Platostoma rotundifolium
- Conservation status: Least Concern (SANBI Red List)

Scientific classification
- Kingdom: Plantae
- Clade: Embryophytes
- Clade: Tracheophytes
- Clade: Angiosperms
- Clade: Eudicots
- Clade: Asterids
- Order: Lamiales
- Family: Lamiaceae
- Genus: Platostoma
- Species: P. rotundifolium
- Binomial name: Platostoma rotundifolium (Briq.) A.J.Paton
- Synonyms: Geniosporum affine Gürke; Geniosporum angolense Briq.; Geniosporum paludosum Baker; Geniosporum rotundifolium Briq.; Geniosporum scabridum Briq.; Ocimum konianense A.Chev.; Ocimum paludosum (Baker) Roberty; Plectranthus etiolatus Chiov.;

= Platostoma rotundifolium =

- Genus: Platostoma
- Species: rotundifolium
- Authority: (Briq.) A.J.Paton
- Conservation status: LC
- Synonyms: Geniosporum affine Gürke, Geniosporum angolense Briq., Geniosporum paludosum Baker, Geniosporum rotundifolium Briq., Geniosporum scabridum Briq., Ocimum konianense A.Chev., Ocimum paludosum (Baker) Roberty, Plectranthus etiolatus Chiov.

Species of flowering plant

Platostoma rotundifolium is a species of jellywort native to much of sub-Saharan Africa.

== Description ==
This species is a perennial herb or small shrub growing 0.6–1 m tall. It arises from a horizontal woody rhizome and is not known to be aromatic. The stems are erect, square in cross-section, and branch mainly in the upper parts. They are covered with short hairs, which may point upwards or backwards, and scattered small surface glands.

The leaves are stalked and often bend downwards. The leaf blades are ovate to oblong, measuring 15–85 mm long and 10–35 mm wide. They have serrated to scalloped margins that are often slightly rolled under, with blunt tips and bases that are heart-shaped or wedge-shaped. The leaves are hairy to densely hairy and bear scattered surface glands; the upper leaves are frequently white, pink, or purplish in colour. The leaf stalks are short, about 3–10 mm long.

The inflorescence is dense, with many-flowered whorls packed closely together so that they touch. The upper bracts are green and upright, forming a small terminal tuft, while the lower bracts are white, pink, or purple, spreading or bending downwards and becoming leaf-like. The flower stalks are slightly flattened and 2–3 mm long.

The calyx is very small, only 1–1.5 mm long at flowering, and densely hairy with surface glands. It enlarges to 2–3.5 mm in fruit. The throat is partly closed by the shape of the calyx lobes. The corolla is white or purple, 3–5 mm long, with a short tube. The stamens protrude slightly beyond the corolla, up to 2 mm.

The ovary is smooth. The fruits consist of dark brown, obovoid nutlets about 1 mm long, with fine longitudinal ridges and usually smooth surfaces, though young nutlets may bear small hairs.

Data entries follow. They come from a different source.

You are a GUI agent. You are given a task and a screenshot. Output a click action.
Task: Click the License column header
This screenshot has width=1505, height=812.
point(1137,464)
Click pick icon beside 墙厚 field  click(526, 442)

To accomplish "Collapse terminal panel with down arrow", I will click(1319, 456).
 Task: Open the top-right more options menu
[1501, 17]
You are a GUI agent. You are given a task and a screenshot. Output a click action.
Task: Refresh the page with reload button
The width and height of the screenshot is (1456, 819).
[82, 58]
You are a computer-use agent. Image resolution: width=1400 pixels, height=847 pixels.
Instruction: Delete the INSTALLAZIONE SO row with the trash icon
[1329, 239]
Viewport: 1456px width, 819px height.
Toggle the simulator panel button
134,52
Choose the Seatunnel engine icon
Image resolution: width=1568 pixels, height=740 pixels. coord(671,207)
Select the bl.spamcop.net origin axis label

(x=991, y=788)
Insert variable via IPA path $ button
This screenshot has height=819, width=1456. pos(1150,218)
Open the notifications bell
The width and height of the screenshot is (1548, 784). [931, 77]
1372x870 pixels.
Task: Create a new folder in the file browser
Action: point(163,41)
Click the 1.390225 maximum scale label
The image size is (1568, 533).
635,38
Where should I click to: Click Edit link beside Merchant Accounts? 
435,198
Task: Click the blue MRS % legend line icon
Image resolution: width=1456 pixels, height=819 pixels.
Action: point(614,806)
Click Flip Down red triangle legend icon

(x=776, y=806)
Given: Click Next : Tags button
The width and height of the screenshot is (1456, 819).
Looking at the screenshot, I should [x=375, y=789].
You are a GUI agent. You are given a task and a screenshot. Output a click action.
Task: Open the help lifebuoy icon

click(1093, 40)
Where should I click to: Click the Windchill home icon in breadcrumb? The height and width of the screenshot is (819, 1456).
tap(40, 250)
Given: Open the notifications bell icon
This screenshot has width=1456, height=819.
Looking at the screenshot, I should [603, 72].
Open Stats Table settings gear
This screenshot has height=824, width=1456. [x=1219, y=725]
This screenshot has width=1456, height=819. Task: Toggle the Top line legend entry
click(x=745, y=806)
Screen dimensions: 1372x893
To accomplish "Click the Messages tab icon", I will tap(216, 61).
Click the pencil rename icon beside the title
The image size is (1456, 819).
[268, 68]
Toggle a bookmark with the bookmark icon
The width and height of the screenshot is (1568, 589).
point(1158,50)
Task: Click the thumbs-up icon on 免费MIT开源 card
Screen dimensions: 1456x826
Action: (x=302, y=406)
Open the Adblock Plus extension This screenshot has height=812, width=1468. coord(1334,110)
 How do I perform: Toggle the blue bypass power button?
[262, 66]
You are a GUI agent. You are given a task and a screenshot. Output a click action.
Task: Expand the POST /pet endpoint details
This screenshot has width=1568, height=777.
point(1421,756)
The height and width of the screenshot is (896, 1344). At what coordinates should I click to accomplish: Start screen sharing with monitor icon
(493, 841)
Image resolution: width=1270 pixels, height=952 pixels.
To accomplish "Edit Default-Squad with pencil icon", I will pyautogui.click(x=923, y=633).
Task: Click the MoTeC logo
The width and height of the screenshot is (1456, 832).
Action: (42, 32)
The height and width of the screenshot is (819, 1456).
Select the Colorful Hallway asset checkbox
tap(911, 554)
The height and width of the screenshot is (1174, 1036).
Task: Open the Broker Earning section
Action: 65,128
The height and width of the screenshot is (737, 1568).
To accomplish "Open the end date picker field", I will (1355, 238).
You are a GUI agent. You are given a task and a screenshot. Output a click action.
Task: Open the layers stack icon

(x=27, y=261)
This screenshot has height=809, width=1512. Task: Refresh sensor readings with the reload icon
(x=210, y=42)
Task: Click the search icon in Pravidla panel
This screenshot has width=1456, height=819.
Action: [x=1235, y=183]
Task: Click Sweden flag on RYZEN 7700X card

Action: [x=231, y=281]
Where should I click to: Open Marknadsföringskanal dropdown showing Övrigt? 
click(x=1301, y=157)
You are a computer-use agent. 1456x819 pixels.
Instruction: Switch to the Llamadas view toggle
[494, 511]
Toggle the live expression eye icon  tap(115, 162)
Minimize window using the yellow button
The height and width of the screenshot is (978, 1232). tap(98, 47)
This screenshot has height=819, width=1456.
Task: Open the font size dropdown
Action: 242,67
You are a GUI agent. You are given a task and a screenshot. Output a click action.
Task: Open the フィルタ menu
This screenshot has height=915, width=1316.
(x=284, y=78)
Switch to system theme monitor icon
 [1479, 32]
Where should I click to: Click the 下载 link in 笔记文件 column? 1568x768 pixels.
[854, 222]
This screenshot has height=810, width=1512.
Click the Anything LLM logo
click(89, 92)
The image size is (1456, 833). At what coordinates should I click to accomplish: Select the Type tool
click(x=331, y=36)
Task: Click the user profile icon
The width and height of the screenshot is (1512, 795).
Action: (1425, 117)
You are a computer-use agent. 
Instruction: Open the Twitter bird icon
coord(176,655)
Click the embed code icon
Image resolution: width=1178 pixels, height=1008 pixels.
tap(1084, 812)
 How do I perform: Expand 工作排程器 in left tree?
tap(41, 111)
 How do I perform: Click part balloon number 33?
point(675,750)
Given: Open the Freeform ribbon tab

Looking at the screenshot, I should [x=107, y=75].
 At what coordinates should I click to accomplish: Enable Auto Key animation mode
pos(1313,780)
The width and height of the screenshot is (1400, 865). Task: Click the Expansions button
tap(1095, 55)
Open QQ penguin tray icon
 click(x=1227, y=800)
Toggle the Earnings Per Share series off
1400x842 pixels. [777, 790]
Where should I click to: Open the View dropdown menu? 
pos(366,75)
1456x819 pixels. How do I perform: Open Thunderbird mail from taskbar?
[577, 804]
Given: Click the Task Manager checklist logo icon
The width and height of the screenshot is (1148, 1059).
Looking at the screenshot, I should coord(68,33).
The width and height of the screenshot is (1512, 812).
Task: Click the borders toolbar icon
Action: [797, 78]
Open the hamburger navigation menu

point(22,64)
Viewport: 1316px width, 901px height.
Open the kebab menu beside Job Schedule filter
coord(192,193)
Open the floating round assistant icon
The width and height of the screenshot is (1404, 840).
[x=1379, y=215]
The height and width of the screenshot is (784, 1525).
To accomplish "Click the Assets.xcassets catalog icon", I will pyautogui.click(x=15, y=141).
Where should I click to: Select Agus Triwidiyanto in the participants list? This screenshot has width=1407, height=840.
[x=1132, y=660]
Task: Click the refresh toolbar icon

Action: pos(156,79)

==Distribution and habitat==
Platostoma rotundifolium is widespread in tropical Africa, where it grows in grassland (especially where prone to flooding), alongside streams, and in other marshy places. It has been recorded in Angola, Benin, Burundi, Cameroon, the Republic of the Congo, the Democratic Republic of the Congo, Eswatini, Ethiopia, Guinea, Ivory Coast, Kenya, Malawi, Mozambique, Nigeria, Rwanda, Sierra Leone, South Africa, South Sudan, Tanzania, Uganda, and Zambia.